In deze zaak, die voor de Rechtbank Den Haag is behandeld, gaat het om een aanvullend vonnis in een collectieve actie. De eisers, bestaande uit de Stichting Defence for Children International Nederland en het Nederlands Juristen Comité voor de Mensenrechten, hebben een verzoek ingediend om aanvulling van een eerder tussenvonnis van 26 januari 2022. Dit verzoek is gedaan op basis van de artikelen 1018f en 1018g van het Wetboek van Burgerlijke Rechtsvordering (Rv). De rechtbank heeft vastgesteld dat in het tussenvonnis niet alle noodzakelijke beslissingen zijn genomen en heeft het verzoek van de eisers opgevat als een verzoek als bedoeld in artikel 32 Rv.

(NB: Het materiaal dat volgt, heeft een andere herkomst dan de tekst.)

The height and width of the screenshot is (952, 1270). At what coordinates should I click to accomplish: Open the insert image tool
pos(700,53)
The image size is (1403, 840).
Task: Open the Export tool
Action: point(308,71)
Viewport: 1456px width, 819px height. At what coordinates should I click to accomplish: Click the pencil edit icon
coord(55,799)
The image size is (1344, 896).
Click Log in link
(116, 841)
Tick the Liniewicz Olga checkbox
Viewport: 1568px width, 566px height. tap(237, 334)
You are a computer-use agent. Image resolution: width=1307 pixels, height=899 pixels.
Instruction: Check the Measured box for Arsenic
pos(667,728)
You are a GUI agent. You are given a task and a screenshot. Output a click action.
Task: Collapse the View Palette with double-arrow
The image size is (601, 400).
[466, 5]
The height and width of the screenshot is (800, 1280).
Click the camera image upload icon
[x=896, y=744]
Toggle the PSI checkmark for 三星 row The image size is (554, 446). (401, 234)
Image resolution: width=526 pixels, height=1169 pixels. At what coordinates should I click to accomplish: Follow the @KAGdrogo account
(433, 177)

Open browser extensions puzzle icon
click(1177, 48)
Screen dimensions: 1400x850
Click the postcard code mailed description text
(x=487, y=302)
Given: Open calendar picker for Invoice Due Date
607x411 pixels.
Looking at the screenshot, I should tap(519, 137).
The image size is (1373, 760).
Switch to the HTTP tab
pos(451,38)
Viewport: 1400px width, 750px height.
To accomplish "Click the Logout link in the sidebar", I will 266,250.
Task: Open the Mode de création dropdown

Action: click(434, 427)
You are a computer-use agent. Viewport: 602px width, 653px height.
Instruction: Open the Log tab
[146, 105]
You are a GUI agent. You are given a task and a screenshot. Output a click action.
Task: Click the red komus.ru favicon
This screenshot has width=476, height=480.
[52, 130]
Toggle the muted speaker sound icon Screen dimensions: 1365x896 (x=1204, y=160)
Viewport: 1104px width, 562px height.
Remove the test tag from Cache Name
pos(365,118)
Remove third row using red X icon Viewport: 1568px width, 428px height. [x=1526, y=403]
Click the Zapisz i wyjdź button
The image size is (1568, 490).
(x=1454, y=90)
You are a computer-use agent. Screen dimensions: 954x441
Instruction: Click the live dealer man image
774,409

De rechtbank heeft in haar overwegingen aangegeven dat de Staat, Dunea N.V. en PWN Waterleidingbedrijf Noord-Holland geen bezwaar hebben tegen het verzoek van NJCM met betrekking tot artikel 1018f Rv. De rechtbank heeft een termijn voor het indienen van een opt-out verklaring vastgesteld tot 1 april 2022. Tevens is er een tekst voorgesteld voor de mededeling aan belanghebbenden, waarin wordt uitgelegd wat de procedure inhoudt en wat de gevolgen zijn voor minderjarige kinderen in Nederland.
Daarnaast heeft de rechtbank geoordeeld dat er onvoldoende redenen zijn om tussentijds hoger beroep open te stellen tegen het tussenvonnis van 26 januari 2022. Het verzoek van Dunea om dit hoger beroep open te stellen is afgewezen. De rechtbank heeft de griffier opgedragen om aantekening te maken in het centraal register voor collectieve vorderingen en heeft iedere verdere beslissing aangehouden. Dit vonnis is openbaar uitgesproken op 9 februari 2022.